Plastic pollution is a matter of increasing global concern. In 2015, a report by McKinsey & Company stated that “the amount of unmanaged plastic waste entering the ocean has reached crisis levels.” Assuming a constant level of fish stocks, the weight of plastic pollution in the ocean in 2050 is projected to exceed the weight of the fish. The concern reaches all levels of government from the local to the national. Solutions include plastic bag bans, taxes or fees on single-use plastics, incentives for reusable bags, and incentives for recycling. Recycling has become a particular issue since early 2018, when China announced it would stop accepting imported plastic waste. Plastics pollution creates significant environmental externalities, such as harm to natural systems, greenhouse gas emissions from production and after-use incineration, and human health impacts from endocrine disrupters released when plastics degrade. Environmental taxation should be an efficient solution to the plastics pollution problem, if properly designed. Research shows that taxation could be more effective than other measures such as incentives. This paper will assess the various solutions proposed and used worldwide.

Reuven Avi-Yonah (Michigan; Google Scholar) & Yoseph Edrey (Haifa), Constitutional Review of Federal Tax Legislation:

The definition of “tax” for constitutional purposes has become important in light of the Supreme Court’s 2012 decision in NFIB v. Sebelius, in which Chief Justice Roberts for the Court upheld the constitutionality of the individual mandate of the Affordable Care Act under the taxing power. This has led to commentators questioning the utility of Roberts’ distinction between a “tax” and a “regulation”.
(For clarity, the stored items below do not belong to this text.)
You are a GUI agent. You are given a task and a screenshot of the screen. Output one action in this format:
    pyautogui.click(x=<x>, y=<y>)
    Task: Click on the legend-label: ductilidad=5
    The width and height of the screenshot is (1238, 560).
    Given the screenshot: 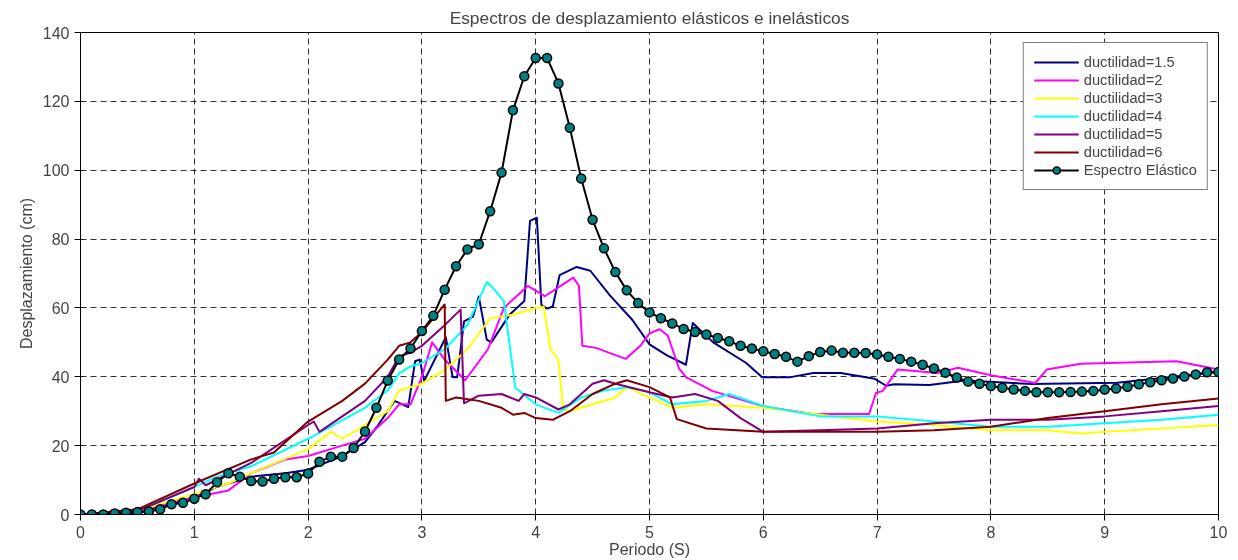 What is the action you would take?
    pyautogui.click(x=1123, y=134)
We would propose a different distinction. A “tax” for purposes of the Taxing Clause is a pure tax, namely a tax implemented “to pay the Debts and provide for the common Defence and general Welfare of the United States”, i.e., a tax intended primarily to raise revenues in order to finance the elected government’s policy and its implementation. In addition, a progressive “income tax” for purposes of the Sixteenth Amendment is a tax intended for the redistribution of wealth from the rich to the poor. We do not address redistributive tax provisions (like the progressive feature of the personal income tax (PIT) or a wealth tax) further, beyond noting that they are inherently political and therefore their distributive function (reducing inequality) should not be subject to judicial review.

Even a pure tax has constitutional limits, but they are relatively few. The traditional bases for constitutional judicial review - such as discrimination on the basis of gender, race, or sexual orientation, are applied to tax legislation in a very limited way. The Supreme Court has shown significant reluctance to review tax legislation in the US on constitutional grounds, although one could also argue that a tax provision that has a disparate impact on racial or gender grounds (or other protected categories) should be evaluated using struct scrutiny (as some provisions involving gender have in fact been evaluated by lower courts). Other provisions should be reviewed on a rational basis ground, although we believe some of them should be struck down even on that basis.